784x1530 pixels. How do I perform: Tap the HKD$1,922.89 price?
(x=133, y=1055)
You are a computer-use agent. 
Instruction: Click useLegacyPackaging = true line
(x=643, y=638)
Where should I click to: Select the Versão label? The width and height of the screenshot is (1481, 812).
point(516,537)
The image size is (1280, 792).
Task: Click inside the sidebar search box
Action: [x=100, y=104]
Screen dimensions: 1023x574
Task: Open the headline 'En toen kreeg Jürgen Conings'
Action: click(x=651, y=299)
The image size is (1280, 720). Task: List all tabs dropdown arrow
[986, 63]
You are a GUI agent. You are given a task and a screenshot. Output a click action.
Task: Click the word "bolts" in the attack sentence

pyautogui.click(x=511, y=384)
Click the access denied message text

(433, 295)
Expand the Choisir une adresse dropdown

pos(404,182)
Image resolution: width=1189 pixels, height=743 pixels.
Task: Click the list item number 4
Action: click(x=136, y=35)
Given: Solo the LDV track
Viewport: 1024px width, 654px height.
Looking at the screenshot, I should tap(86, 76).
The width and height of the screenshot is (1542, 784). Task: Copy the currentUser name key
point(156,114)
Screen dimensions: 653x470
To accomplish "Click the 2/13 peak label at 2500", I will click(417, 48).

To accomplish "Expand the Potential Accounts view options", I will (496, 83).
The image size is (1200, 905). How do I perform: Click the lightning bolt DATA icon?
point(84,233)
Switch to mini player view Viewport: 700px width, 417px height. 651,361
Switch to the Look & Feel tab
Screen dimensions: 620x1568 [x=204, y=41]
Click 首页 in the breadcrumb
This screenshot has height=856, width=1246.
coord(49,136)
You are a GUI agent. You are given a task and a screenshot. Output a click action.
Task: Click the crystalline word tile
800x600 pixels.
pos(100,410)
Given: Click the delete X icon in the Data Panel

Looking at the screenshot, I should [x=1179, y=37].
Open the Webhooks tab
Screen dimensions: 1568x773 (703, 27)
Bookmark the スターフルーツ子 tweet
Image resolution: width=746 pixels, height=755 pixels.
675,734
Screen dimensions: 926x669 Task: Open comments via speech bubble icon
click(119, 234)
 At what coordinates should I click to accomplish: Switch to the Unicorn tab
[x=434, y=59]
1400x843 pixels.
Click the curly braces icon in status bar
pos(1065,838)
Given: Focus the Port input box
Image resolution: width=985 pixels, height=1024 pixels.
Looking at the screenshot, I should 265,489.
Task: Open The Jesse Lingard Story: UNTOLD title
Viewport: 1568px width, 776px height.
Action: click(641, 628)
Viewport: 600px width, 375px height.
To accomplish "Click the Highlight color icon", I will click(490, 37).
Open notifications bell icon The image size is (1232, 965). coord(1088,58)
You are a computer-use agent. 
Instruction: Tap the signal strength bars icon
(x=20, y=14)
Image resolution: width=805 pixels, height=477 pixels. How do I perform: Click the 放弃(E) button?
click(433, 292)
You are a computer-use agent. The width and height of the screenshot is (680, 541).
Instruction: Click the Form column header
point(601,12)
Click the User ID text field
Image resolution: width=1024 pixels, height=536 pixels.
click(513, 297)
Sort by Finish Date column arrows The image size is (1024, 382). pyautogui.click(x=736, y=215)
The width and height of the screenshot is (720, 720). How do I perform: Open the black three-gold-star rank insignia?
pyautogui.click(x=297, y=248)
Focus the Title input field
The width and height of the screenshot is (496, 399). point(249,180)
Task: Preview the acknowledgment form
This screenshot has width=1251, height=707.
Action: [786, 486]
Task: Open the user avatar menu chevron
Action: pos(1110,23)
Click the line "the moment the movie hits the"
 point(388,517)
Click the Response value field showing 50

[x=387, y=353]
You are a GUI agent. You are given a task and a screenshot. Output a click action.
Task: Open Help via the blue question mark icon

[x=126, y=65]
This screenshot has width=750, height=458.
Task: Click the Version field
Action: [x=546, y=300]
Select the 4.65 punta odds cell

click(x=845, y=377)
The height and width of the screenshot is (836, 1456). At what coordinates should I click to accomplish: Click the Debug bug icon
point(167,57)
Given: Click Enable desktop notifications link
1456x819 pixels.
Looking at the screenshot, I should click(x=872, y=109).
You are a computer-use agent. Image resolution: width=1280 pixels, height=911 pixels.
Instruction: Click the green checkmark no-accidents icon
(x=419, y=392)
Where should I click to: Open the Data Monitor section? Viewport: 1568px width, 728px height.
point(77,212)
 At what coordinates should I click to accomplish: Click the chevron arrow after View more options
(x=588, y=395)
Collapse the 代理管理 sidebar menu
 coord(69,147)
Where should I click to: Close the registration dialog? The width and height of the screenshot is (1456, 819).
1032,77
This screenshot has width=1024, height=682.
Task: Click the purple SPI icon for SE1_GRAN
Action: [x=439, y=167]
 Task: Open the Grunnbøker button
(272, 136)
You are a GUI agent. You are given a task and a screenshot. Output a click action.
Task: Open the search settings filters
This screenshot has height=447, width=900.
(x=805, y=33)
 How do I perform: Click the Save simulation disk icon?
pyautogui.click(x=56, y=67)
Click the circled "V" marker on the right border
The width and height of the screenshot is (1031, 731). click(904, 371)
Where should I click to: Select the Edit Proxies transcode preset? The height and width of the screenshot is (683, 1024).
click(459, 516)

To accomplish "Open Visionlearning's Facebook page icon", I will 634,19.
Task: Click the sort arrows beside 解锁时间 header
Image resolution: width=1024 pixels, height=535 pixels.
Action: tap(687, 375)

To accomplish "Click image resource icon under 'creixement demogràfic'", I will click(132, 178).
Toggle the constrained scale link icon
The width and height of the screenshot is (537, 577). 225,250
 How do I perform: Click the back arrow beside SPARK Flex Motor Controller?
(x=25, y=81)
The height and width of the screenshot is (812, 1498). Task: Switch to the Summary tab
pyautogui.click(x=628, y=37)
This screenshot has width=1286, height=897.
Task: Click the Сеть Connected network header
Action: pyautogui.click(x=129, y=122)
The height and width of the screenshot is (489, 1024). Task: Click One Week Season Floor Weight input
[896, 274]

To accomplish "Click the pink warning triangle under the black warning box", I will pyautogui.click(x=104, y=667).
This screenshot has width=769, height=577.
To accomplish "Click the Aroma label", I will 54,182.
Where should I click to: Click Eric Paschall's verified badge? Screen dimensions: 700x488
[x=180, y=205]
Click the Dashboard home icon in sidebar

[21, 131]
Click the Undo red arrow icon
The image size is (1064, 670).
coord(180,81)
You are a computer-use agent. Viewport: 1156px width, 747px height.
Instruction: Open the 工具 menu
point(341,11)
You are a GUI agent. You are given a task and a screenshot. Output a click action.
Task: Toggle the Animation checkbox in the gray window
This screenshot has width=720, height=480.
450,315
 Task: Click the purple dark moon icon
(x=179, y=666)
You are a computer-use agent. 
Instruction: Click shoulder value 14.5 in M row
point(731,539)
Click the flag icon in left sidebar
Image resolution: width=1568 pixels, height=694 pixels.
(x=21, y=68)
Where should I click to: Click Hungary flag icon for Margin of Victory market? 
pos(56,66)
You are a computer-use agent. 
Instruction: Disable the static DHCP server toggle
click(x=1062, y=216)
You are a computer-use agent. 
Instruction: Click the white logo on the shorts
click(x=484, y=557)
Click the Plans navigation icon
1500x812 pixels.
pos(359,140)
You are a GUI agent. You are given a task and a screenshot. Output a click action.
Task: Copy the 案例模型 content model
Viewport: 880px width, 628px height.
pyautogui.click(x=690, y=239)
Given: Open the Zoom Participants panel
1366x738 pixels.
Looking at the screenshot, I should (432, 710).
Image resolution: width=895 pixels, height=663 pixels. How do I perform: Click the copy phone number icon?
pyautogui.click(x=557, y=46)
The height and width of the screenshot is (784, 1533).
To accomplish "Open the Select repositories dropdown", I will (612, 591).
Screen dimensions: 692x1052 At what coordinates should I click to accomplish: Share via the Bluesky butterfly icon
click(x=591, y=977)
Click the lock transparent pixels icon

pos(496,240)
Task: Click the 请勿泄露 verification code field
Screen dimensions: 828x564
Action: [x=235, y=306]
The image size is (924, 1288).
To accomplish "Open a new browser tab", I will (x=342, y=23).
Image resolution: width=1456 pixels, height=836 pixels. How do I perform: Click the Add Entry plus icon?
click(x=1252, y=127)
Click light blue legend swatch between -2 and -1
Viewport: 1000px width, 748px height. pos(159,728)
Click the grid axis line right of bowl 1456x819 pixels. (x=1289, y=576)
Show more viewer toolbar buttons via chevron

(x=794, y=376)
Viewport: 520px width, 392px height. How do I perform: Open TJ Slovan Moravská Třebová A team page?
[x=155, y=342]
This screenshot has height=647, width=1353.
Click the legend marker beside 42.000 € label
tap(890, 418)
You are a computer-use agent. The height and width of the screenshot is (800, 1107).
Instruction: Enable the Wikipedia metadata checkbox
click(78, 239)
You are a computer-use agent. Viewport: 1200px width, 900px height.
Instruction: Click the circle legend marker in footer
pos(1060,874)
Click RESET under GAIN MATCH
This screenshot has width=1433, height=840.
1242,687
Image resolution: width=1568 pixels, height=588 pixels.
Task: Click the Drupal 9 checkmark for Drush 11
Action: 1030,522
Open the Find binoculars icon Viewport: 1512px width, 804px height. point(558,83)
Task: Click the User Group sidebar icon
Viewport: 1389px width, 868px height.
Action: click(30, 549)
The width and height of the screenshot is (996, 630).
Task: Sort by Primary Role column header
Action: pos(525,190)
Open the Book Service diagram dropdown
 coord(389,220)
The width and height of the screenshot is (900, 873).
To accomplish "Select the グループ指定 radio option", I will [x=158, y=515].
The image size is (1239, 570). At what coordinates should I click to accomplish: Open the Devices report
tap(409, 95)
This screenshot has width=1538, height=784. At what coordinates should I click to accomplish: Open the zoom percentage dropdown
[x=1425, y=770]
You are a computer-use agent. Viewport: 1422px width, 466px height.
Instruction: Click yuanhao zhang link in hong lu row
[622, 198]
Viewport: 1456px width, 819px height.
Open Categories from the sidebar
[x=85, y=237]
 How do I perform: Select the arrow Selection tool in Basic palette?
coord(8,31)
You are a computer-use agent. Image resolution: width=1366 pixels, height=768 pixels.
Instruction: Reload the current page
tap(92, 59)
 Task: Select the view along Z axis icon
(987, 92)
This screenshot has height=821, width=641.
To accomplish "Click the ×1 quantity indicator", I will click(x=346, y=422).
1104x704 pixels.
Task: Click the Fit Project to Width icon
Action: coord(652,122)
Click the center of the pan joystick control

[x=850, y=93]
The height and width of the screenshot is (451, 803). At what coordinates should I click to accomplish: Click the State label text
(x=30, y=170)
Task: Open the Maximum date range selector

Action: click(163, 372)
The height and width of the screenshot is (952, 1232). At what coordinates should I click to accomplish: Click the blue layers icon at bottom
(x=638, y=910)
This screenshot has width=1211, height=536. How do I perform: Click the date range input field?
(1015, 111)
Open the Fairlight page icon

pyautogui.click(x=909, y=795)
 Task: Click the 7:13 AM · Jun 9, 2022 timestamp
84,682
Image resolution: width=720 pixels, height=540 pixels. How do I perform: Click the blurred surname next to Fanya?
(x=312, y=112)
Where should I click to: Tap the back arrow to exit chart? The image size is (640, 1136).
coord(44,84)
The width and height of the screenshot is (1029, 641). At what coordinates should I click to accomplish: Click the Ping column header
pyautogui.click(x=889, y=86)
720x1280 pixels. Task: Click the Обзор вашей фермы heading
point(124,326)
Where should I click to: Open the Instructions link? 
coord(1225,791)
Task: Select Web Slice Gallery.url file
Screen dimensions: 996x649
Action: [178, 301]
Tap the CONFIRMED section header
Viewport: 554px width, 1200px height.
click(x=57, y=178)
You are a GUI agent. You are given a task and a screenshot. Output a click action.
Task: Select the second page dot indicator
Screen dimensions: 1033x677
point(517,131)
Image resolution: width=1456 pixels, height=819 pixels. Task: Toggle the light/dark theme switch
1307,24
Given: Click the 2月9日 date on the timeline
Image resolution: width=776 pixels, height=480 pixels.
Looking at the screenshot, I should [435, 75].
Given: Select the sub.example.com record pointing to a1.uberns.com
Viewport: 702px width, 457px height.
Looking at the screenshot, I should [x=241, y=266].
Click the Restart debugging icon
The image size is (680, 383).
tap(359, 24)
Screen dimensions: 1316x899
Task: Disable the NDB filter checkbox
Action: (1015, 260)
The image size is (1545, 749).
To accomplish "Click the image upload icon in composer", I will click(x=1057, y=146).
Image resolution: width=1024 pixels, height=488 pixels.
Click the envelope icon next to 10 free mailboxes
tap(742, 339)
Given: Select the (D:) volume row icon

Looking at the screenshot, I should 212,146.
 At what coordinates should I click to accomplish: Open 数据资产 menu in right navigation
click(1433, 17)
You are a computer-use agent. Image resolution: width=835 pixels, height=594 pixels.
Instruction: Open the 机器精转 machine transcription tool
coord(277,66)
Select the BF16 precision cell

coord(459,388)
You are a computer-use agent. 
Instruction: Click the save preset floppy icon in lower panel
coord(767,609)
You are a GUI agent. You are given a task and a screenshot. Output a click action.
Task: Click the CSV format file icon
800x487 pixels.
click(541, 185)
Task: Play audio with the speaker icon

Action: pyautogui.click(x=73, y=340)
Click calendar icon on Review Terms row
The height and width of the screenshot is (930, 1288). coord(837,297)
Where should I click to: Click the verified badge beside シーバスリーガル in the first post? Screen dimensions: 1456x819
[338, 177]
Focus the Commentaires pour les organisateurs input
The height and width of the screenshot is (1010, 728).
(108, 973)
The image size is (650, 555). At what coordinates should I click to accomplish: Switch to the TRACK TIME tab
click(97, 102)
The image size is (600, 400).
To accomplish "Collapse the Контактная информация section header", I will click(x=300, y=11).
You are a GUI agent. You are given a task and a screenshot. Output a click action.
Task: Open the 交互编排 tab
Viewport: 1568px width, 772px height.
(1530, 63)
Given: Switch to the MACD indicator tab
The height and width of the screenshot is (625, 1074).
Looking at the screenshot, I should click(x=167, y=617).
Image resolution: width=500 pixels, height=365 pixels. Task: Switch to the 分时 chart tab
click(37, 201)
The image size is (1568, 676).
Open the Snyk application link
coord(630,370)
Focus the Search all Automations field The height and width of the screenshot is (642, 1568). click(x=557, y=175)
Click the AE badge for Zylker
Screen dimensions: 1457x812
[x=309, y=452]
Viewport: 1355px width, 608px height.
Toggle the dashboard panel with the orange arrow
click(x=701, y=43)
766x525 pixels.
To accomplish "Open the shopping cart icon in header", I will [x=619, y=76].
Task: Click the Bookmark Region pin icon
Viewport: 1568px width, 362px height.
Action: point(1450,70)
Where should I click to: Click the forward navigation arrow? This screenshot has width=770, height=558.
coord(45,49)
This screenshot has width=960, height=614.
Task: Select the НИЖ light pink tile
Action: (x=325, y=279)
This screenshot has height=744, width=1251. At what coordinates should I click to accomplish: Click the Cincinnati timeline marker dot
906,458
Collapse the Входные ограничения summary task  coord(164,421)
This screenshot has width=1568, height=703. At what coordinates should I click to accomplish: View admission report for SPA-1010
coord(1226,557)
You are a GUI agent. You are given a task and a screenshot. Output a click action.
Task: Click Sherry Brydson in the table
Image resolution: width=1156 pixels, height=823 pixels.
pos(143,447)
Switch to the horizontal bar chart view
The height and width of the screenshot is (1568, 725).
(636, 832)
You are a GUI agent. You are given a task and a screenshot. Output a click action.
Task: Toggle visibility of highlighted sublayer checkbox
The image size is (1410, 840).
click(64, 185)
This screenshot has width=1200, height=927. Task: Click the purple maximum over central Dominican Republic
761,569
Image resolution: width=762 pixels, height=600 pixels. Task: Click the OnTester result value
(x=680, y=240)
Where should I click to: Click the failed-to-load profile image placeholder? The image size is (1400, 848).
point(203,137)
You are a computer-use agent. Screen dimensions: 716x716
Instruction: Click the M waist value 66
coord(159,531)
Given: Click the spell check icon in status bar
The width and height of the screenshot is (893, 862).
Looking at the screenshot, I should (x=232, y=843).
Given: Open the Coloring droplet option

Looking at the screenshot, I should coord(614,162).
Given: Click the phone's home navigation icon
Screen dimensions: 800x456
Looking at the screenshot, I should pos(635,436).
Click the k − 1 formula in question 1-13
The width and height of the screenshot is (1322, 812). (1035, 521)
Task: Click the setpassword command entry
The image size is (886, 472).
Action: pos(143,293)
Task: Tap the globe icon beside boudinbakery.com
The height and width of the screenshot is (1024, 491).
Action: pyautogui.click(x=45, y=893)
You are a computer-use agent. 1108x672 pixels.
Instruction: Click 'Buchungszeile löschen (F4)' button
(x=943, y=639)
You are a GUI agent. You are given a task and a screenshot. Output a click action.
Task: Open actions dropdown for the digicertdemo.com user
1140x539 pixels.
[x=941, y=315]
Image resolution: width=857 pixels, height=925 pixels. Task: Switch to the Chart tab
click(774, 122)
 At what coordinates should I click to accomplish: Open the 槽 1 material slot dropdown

● GOAL: Rewrite the lines from the one containing "Where should I click to: Open the Data" through the one containing "The width and height of the screenshot is (1031, 731)." as a numbered list, leaving out any blank lines.

● RESULT OF THE EXERCISE:
1. Where should I click to: Open the Data Monitor section? Viewport: 1568px width, 728px height.
2. point(77,212)
3.  At what coordinates should I click to accomplish: Click the chevron arrow after View more options
4. (x=588, y=395)
5. Collapse the 代理管理 sidebar menu
6.  coord(69,147)
7. Where should I click to: Close the registration dialog? The width and height of the screenshot is (1456, 819).
8. 1032,77
9. This screenshot has width=1024, height=682.
10. Task: Click the purple SPI icon for SE1_GRAN
11. Action: [x=439, y=167]
12.  Task: Open the Grunnbøker button
13. (272, 136)
14. You are a GUI agent. You are given a task and a screenshot. Output a click action.
15. Task: Open the search settings filters
16. This screenshot has height=447, width=900.
17. (x=805, y=33)
18.  How do I perform: Click the Save simulation disk icon?
19. pyautogui.click(x=56, y=67)
20. Click the circled "V" marker on the right border
21. The width and height of the screenshot is (1031, 731). click(904, 371)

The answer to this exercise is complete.